Friday, July 30, 2010

Letting Go

Letting Go, another great New Yorker article by Atul Gawande.  Be aware that the piece is emotionally hard to read.

Tuesday, July 27, 2010

Yet Another Top Ten List™

We have deliberated over the songs, movies, books, presidents and more. I'd like to try yet another top ten list™ —the top ten ideas. I'll modestly present only a couple of my favorites to start. Please add your entries in the comments or in a separate post.

1. The Market Place of Ideas (or simply the dialectic)
Perhaps no idea is more important than the open discussion and debate of ideas. Despite the short term appeal of a 'philosopher king' and the frustration of the 'noise' of the marketplace, the well being of humanity depends on open debate. Indeed, we really don't know the meaning of 'well-being' without it.

I recently read an article about an optical physicist who developed, theoretically, a new microscope imaging technique which would reveal features in cells which otherwise would be physically impossible to see. He and his team of 4 to 6 scientists spent 2 years testing this theoretical technique against any kind of objection, trying to prove themselves wrong. Then they published the technique and explained it in a conference lecture to a packed room of interested fellow scientists. Sure enough, after the session, a scientist came up to them and explained in no uncertain terms why it would not work, and his objection was valid. They needed to go back to the drawing board.

Our own self bias is too strong to allow even the best of us to be impartial. The Market Place of Ideas is necessary for our own well-being.

2. The Pygmalion Principle
The Pygmalion Principle states that people succeed when someone they admire believes that they can. There is a significant caveat—the person they admire or teacher can not be pretending. Typically another can see through that. They must truly believe the other person is especially capable of the task at hand. I have detailed many examples of this in the past so I won't bother to give more. I believe this belongs in the top ten because it is fairly powerful and is vastly under utilized.




Wednesday, July 21, 2010

Personals

Some four or five years ago, I learned that perhaps the most interesting part of the London Review of Books was its personal ads section. The personals were initially made a part of the magazine, I suppose, to help literary lonely-hearts find each other. But somewhere along the line, the British – who find self-promotion distasteful to begin with – discovered that perhaps the most fertile ground out there for parody were personal ads. And then, back in 2006, someone published a collection of the ads, They Call Me Naughty Lola: Personal Ads from the London Review of Books. To get a sense of these, here are all actual ads paid for and published in the London Review of Books:

Woman, 38. WLTM man to 45 who doesn’t name his genitals after German chancellors. You know who you are and, no, I don’t want to meet either Bismarck, Bethmann Hollweg, or Prince Chlodwig zu Hohenlohe-Schillingsfürst, however admirable the independence he gave to secretaries of state may have been. Box no. 5739.

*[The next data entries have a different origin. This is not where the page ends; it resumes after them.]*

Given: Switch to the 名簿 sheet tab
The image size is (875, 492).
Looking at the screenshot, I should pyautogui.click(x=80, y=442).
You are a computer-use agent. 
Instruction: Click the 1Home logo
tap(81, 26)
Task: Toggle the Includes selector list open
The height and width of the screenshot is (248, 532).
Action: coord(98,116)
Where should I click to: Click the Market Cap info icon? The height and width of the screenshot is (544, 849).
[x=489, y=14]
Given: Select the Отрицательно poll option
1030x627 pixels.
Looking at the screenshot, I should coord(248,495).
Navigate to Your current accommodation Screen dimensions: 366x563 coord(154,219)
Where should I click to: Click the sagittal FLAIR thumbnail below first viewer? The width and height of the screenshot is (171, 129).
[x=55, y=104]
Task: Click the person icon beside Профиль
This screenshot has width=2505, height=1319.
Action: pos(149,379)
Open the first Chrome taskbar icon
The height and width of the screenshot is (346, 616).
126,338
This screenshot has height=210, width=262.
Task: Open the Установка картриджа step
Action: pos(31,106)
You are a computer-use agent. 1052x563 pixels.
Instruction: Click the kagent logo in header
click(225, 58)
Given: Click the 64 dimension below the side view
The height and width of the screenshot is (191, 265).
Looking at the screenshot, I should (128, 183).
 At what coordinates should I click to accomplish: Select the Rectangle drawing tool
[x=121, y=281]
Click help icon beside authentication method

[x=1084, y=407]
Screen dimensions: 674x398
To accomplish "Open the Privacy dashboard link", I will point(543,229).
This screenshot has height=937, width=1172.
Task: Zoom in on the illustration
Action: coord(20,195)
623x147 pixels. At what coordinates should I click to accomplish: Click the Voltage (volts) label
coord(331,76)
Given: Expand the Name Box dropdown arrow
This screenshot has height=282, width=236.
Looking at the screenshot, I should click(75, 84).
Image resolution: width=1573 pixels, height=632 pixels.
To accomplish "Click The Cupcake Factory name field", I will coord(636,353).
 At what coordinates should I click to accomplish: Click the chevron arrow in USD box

I wrote this ad to prove I’m not gay. Man, 29. Not gay. Absolutely not. Box no. 7471.

In France, it’s just a kiss. In England it’s just a muffin. In Belgium it’s just a waffle. In Germany it’s just a shepherd. You know what I’m saying. Man, 41. Box no. 5520.

I like my women the way I like my kebab. Found by surprise after a drunken night out, and covered in too much tahini. Before long I'll have discarded you on the pavement of life, but until then you're the perfect complement to a perfect evening. Man, 32. Rarely produces winning metaphors.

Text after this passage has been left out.